O Tratado de Tordesilhas evitou uma guerra

No ano de 1493, o Papa Alexandre VI editou a bula que causou a maior polêmica entre Portugal e Espanha / Arquivo GB Imagem

Com a descoberta da América por Colombo, a 12 de outubro de 1492, os reis de Aragão e Castela (Espanha) conseguiram do Papa Alexandre VI uma bula que delimitava a soberania sobre as terras descobertas ou por descobrir, dividindo-as entre Portugal e Espanha.

Essa bula contrariou os interesses portugueses que tinham sido defendidos pelos papas anteriores. Dizia que seria propriedade de Castela e Aragão todas as terras e ilhas descobertas ou a descobrir, situadas a oeste da linha meridiana imaginada a cem léguas das Ilhas dos Açores e Cabo Verde. O rei de Portugal protestou dizendo que Cabo Verde e Açores estando em longitudes diferentes não poderiam demarcar nada. Tal protesto foi levado à Espanha e a Roma, dando início a extensas e tensas negociações.

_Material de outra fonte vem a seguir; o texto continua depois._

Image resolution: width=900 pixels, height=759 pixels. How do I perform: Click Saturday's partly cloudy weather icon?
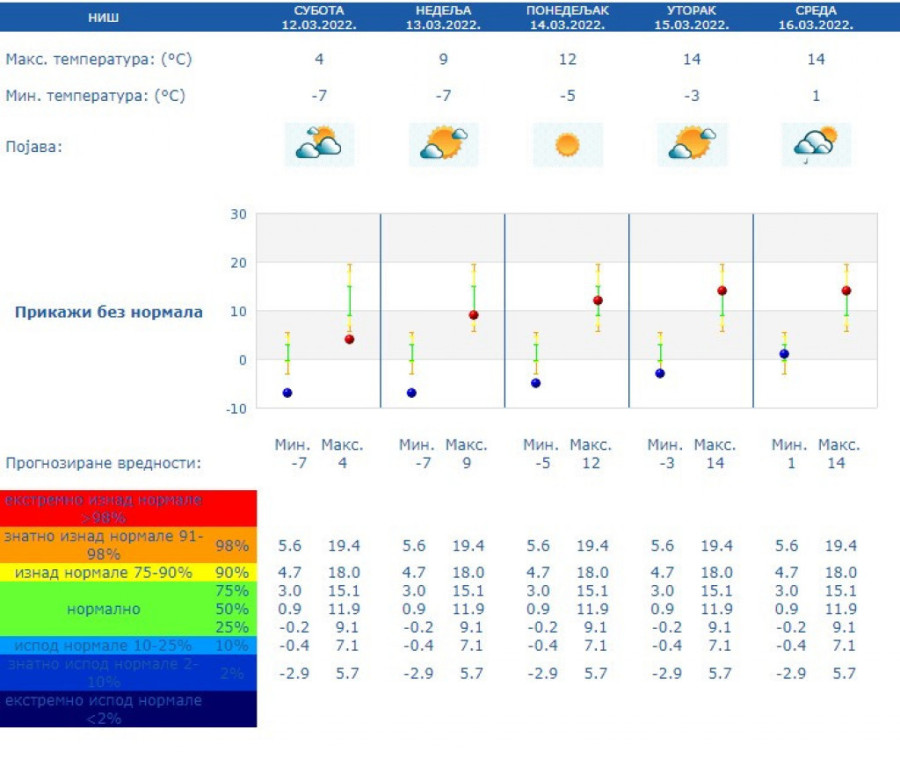[319, 145]
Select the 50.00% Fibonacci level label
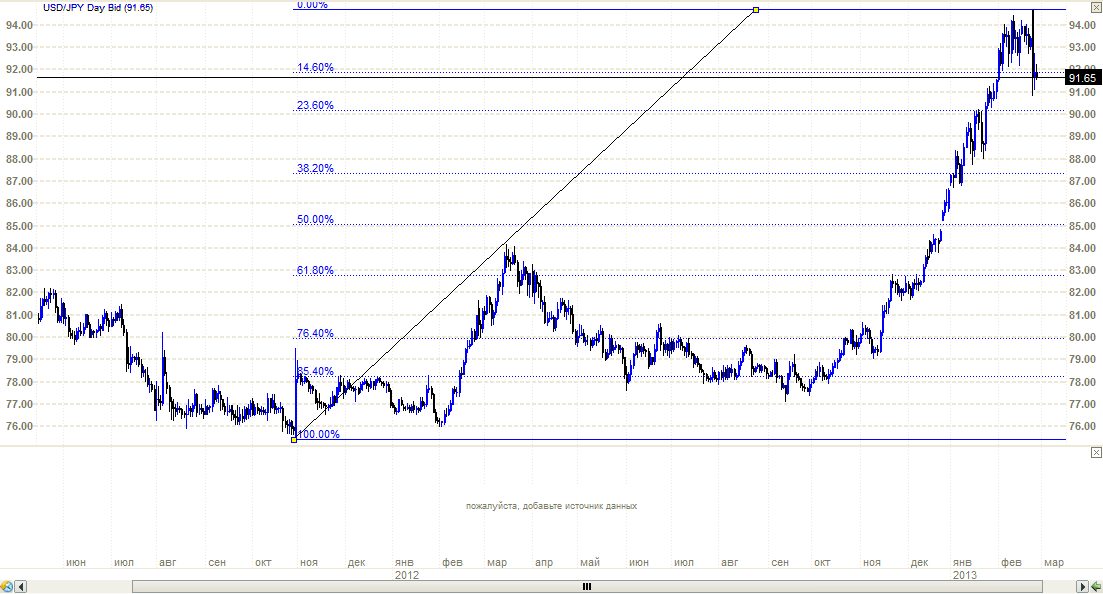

A situação foi se complicando cada vez mais e não havia acordo tanto que Portugal e Espanha já se preparavam para a guerra, quando representantes dos dois países fizeram uma última reunião na cidade de Tordesilhas, na Espanha. Foi daí decidido assinar um acordo que ficou conhecido como Tratado de Tordesilhas. Tal assinatura aconteceu no dia 07 de junho de 1494.

Por esse tratado, os dois países aceitavam que se dividissem as terras descobertas ou a descobrir, por uma linha direita do Polo Ártico até o Polo Antártico, a 370 léguas das Ilhas de Cabo Verde para a parte do poente.

O Meridiano de Tordesilhas, como ficou conhecido essa linha, passava por Belém do Pará, indo até Laguna em Santa Catarina, o que dava a Portugal, antes do descobrimento do Brasil, posse de 2.800.000 km2 de terras brasileiras.